Home » Ghana to Become First West African Country to Produce Anti-Snake Venom

Ghana to Become First West African Country to Produce Anti-Snake Venom

A landmark MoU signed between Ghanaian and Indian companies will enable local production and packaging of anti-snake venom for local use and export.

by Motoni Olodun

Ghana is on the verge of making history as the first country in West Africa to produce anti-snake venom locally. This is a major breakthrough in the fight against snakebite envenoming, a neglected tropical disease affecting millions of people, especially in rural areas.

According to the World Health Organisation (WHO), snakebite envenoming causes an estimated 81,000 to 138,000 deaths and around three times as many amputations and other permanent disabilities every year. Sub-Saharan Africa has the highest snakebite morbidity and mortality burden, with an estimated 435,000 to 580,000 snakebites annually.

In Ghana, researchers estimated a 6% community prevalence of snakebites with a 3% case fatality rate. The highest snakebite prevalence was recorded for males aged 15–44 during farming activities, with most bites occurring in the leg/foot region. The most common and deadly snake species responsible for most bites is the carpet viper (Echis ocellatus).

To address this public health challenge, Ghana has signed a memorandum of understanding (MoU) with Atlantic Lifesciences, a Ghanaian company, and Vins Bioproducts, an Indian company, to produce anti-snake venom domestically. The bulk Snake Vernom Antiserum arrived in Ghana last Friday. This would make Ghana the first country in West Africa to produce and package anti-snake venom for local use and export.

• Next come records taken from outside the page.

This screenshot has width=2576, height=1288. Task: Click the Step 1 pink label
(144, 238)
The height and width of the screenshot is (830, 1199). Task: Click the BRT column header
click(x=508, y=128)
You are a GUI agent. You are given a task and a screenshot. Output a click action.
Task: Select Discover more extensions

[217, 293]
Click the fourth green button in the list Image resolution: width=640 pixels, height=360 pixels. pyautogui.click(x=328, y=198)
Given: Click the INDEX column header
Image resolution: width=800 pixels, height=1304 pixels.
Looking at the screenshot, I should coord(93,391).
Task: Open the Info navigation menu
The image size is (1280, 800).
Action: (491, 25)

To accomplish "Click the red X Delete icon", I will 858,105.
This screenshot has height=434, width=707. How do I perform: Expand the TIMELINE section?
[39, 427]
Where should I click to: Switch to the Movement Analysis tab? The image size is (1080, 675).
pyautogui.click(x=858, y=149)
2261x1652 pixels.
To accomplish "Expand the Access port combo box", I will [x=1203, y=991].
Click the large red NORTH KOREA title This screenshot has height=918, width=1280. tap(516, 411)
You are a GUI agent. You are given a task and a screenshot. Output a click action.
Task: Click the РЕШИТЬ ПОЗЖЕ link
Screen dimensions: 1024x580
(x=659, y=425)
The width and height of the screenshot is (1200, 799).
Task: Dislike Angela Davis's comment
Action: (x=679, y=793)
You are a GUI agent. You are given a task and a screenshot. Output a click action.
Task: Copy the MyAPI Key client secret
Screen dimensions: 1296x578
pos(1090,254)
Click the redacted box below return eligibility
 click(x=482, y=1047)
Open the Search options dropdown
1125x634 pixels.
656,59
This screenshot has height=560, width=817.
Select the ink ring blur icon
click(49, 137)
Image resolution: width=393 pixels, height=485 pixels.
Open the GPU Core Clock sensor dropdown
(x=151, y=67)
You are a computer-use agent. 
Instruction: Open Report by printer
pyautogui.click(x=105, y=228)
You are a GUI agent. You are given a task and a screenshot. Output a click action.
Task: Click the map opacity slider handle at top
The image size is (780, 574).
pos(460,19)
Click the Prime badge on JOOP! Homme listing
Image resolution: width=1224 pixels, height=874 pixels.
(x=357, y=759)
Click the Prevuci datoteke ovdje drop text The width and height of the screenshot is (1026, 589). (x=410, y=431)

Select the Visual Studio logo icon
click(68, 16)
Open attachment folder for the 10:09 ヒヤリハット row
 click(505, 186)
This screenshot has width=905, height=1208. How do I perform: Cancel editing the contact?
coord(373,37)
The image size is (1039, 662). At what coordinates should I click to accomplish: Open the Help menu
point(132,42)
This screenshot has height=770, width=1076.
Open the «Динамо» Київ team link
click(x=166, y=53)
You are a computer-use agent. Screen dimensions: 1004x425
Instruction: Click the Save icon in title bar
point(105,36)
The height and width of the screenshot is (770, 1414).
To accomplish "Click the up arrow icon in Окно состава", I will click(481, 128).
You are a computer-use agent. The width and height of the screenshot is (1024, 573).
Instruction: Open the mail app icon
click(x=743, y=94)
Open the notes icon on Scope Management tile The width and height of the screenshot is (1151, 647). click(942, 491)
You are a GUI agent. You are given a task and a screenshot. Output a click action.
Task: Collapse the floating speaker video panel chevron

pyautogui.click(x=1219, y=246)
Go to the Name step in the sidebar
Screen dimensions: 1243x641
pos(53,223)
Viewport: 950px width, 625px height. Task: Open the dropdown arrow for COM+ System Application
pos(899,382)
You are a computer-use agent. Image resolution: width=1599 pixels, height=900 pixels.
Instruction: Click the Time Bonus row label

The MoU is part of the government’s objective to make Ghana the hub of vaccine manufacturing on the continent. The Chief Executive Officer of Atlantic Lifesciences, Dhananjay Tripathi, said the WHO considered snakebite a neglected tropical disease that plagued rural communities.

He said Pharmanova and Atlantic Lifesciences had played critical roles in importing antisnake venom on behalf of the government and that in 2017, his outfit considered the move to start local production of vaccines, especially anti-snake serum.

The Executive Director of Vins Bioproducts Limited, Siddarth Daga, said his outfit was a leading producer of Sera. He said he was excited his outfit was collaborating with Atlantic Lifesciences to produce anti-snake venom in Ghana. He said the partnership would help position Ghana as the leader of African Serum producers.

In a speech on his behalf, the Minister of Health, Mr Kwaku Agyeman Manu, said Ghana could not rely on imported vaccines and serums to meet her health needs. He said that as the country weaned itself off the Global Alliance for Vaccines Initiative, it was important to produce its vaccine needs locally.

He said it was in that direction the government was supporting the private sector to produce vaccines locally to help promote healthcare delivery. The Head of the National Vaccine Institute, Prof. William Ampofo, said the Institute will continue to facilitate the private sector’s work establishing vaccine manufacturing plants in the country.

The WHO Country Representative for Ghana, Professor Francis Kasolo, said in a speech read on his behalf that, on average, 9,600 snake bites were recorded each year from 2015 to 2019. He commended the signing of the MoU as a joint effort to improve the availability and accessibility of safe, effective, and affordable anti-snake venom, crucial in saving lives and reducing the mortality rate associated with snakebites.

The Presidential Advisor on Health, Dr Nsiah Asare, said the production of the anti-snake venom would promote public health in the country. He said Ghana also made strides in producing other vaccines, such as cholera and COVID-19. He expressed optimism that Ghana would soon become a vaccine manufacturing hub for Africa.

The Food and Drugs Authority (FDA) has approved the production of the anti-snake venom. The FDA’s CEO, Delese Mimi Darko, said her outfit would ensure that the quality and safety standards of the product are met.

The local production of anti-snake venom is expected to reduce costs and increase access to this life-saving treatment for many snakebite victims in Ghana and beyond. It is also a testament to Ghana’s commitment and capacity to address its health challenges through innovation and collaboration.